Prostitution en Belgique

La prostitution en Belgique est légale depuis la loi du supprimant la réglementation de la prostitution, dans une visée abolitionniste. L'exploitation de la prostitution, la prostitution contrainte et la prostitution de personnes mineures ou en situation illégale sont en revanche interdites.

Histoire

Début du réglementarisme

L'article 96 de la loi communale du donne aux communes la responsabilité de réglementer l'exercice de la prostitution, qu'elle ait lieu dans des maisons closes ou ailleurs, dans des maisons de passe ou à domicile[1],[2]. À Bruxelles, la prostitution est réglementée pour la première fois en 1844[3], sous l'influence de la France et des Pays-Bas. Cette réglementation inspire celles de plusieurs autres communes belges[1].
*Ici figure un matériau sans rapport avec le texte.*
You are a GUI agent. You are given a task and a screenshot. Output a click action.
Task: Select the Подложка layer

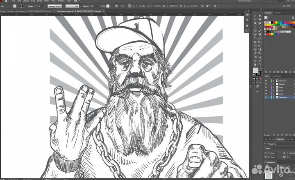(284, 97)
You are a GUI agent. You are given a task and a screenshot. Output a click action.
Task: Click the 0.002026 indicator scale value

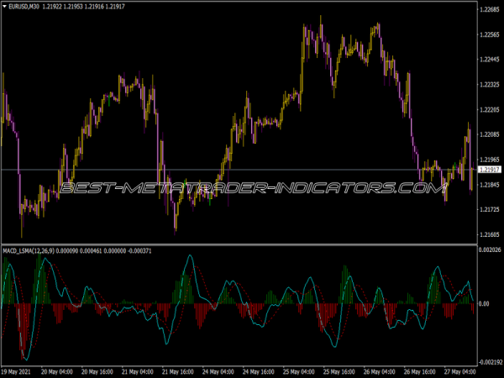[490, 250]
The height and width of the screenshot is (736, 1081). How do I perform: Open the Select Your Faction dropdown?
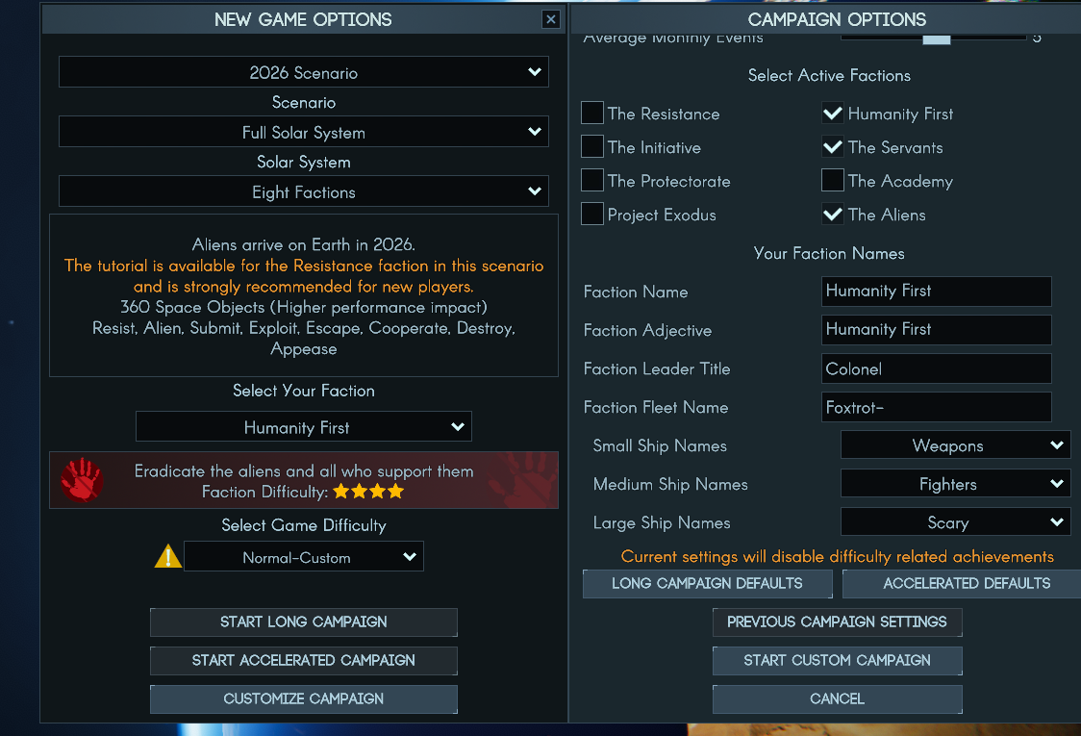click(303, 427)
La prostitution est alors vue comme un mal nécessaire qu'il convient cependant de surveiller[4]. La surveillance, le contrôle et la répression sont entièrement assurés par la police communale et en particulier la police des mœurs, en dehors du circuit judiciaire classique[4], dans un but à la fois de maintien de l'ordre et de la santé publics[1].

Pour faciliter le contrôle et la récolte d'informations à la fois sur les prostituées et sur les clients, l'existence des maisons closes est encouragée[4]. Le racolage est interdit[2]. Les prostituées, qui doivent être majeures, sont également tenues de figurer sur un registre de police et de disposer d'un livret officiel avec leur nom, l'adresse de leur établissement et leurs caractéristiques physiques[1],[2]. Elles doivent se soumettre à des contrôles médicaux deux fois par semaine, sous peine d'amende ou d'emprisonnement si elles ne s'y plient pas[1],[2] Ces visites sont opérées par un médecin inspecteur et un inspecteur-contrôleur qui vérifie le travail du premier, avec la présence de la police. Les prostituées paient ces visites 50 centimes, et le résultat est apposé sur leur livret de prostituée[2]. Leur comportement hors de la maison de tolérance est réglementé : elles ne peuvent racoler à l'extérieur, n'ont pas le droit de se réunir dans la rue. Les filles « éparses » (n'exerçant pas en maison close) voient leurs trajets limités après la tombée de la nuit[2].

Les tenanciers sont également soumis à des contrôles[1],[2]. Ils doivent déclarer les identités de chacune de leurs pensionnaires ainsi que leurs fréquentations et leurs déplacements d'un établissement à un autre. La police peut opérer un contrôle dans les maisons à n'importe quel moment[2].

L'existence de maisons closes est contrôlée, elles doivent être situées dans des lieux approuvés par le collège échevinal et leur implantation est interdite à proximité des écoles, des lieux de religion et des établissements publics. Elles font l'objet de contrôles réguliers[1]. Suivant les villes, la réglementation diffère sur la signalétique que doivent adopter les maisons closes. À Bruxelles, les maisons closes sont signalées par une lanterne ronde apposée au dessus de la porte, tandis qu'à Verviers aucun signe ne doit permettre de distinguer l'immeuble d'un autre[2]. Les prostituées sont parfois tenues de ne pas se montrer ni aux portes ni aux fenêtres, ou bien les fenêtres doivent comporter des rideaux[2].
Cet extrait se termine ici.